0

I needed to convert a PDF to image, and I'm using PDFbox for this, but I need the pictures, I mean, It doesn't exist some method like getImage(PDFImageWriter) (I'm supposing) or something like this? PDFbox works well , but I don't want to save everytime all the images locally, Just If I want(with a Button Save, for example), I will save . Is there a way to do with PDFbox or Should I change my way?

Thanks

user2556079
  • 564
  • 3
  • 7
  • 21
  • Does the answer by malaguna help? If not, please decide what your question is about, despite that "PDFBox works well": 1) save PDF to images, i.e. one image per page, 2) extract the images that are in a PDF, 3) build a random component so that PDFBox does "not save everytime", 4) "add a button save" (if so, explain to what application). – Tilman Hausherr Oct 14 '15 at 09:23
  • I'm working on his solution right now, give me time, I'm a beginner. However my question is focused on the first point you described above. In fact, @malaguna has understood immediately what I was looking for – user2556079 Oct 14 '15 at 09:57
  • 1
    If you just want to convert to images, a more simple answer is here: https://stackoverflow.com/questions/23326562/apache-pdfbox-convert-pdf-to-images – Tilman Hausherr Oct 14 '15 at 10:15
  • Why is this question unclear? I don't think it is. All people have answered me (@malaguna first ) according to what I was wondering, How can the question be unclear? – user2556079 Oct 14 '15 at 13:43
  • See my first comment why this is unclear. Btw I didn't flag the question or influence this or vote on it. Please don't see this as an attack - creating a good question is a skill that helps to "identify the problem(s)" and sometimes even solve it. I think you were seeing your whole application, instead of just concentrating on "atomic" problems first, i.e. "how do I convert a PDF page to an image with PDFBox" and "how do I save this image". Anyway, I'm happy that you've found your answer. – Tilman Hausherr Oct 14 '15 at 13:54
  • I'm sorry but I wasn't looking for someone that do the job for me, I was looking for a way to save the pictures without put locally in the PC. I already found how to convert each pdf page into an image.Your suggest help me a lot. But sorry again, you are totally wrong if you think I was looking for someone that do the job for me. Have a nice day – user2556079 Oct 14 '15 at 13:58
  • 1
    That isn't what I meant. Sorry if you had that impression. (Maybe it's a language misunderstanding by one of us) – Tilman Hausherr Oct 14 '15 at 14:01
  • @TilmanHausherr Ok, nice to hear. – user2556079 Oct 14 '15 at 14:06

1 Answers1

1

Here you have a method I used to get every page from a PDF file to images. This code uses PDFBox 1.8.8, and it calls a method to resize the resulting image, that it is not relevant, but if you want I could also give it to you.

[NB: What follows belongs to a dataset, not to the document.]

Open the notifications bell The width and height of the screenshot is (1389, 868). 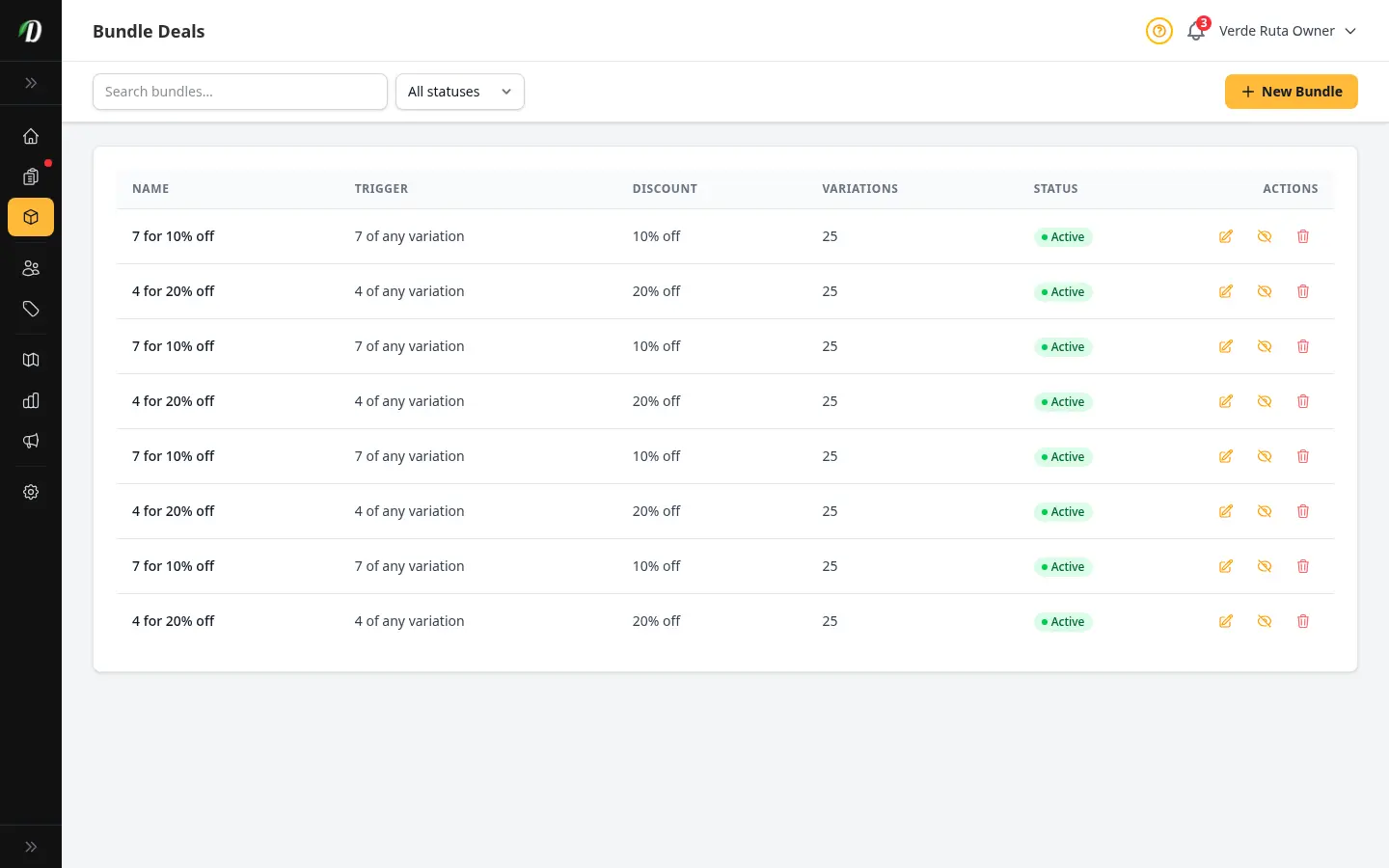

File pdfFile = new File ...
PDDocument document = PDDocument.load(pdfFile);

if(document != null){
    @SuppressWarnings("unchecked")
    List<PDPage> pdfPages = document.getDocumentCatalog().getAllPages();

    if(pdfPages != null && !pdfPages.isEmpty()){
      for(PDPage page : pdfPages){
        BufferedImage image = page.convertToImage(BufferedImage.TYPE_INT_RGB, 96);
        BufferedImage resized = resizeImage(image);

        File tmpFile = createTmpFile();
        writeImage(resized, tmpFile);

        pages.add(new Page(tmpFile.getAbsolutePath(), numOfColumns));
      }
    }
}

NOTE: This code has some custom methods that I explain below in answer editions.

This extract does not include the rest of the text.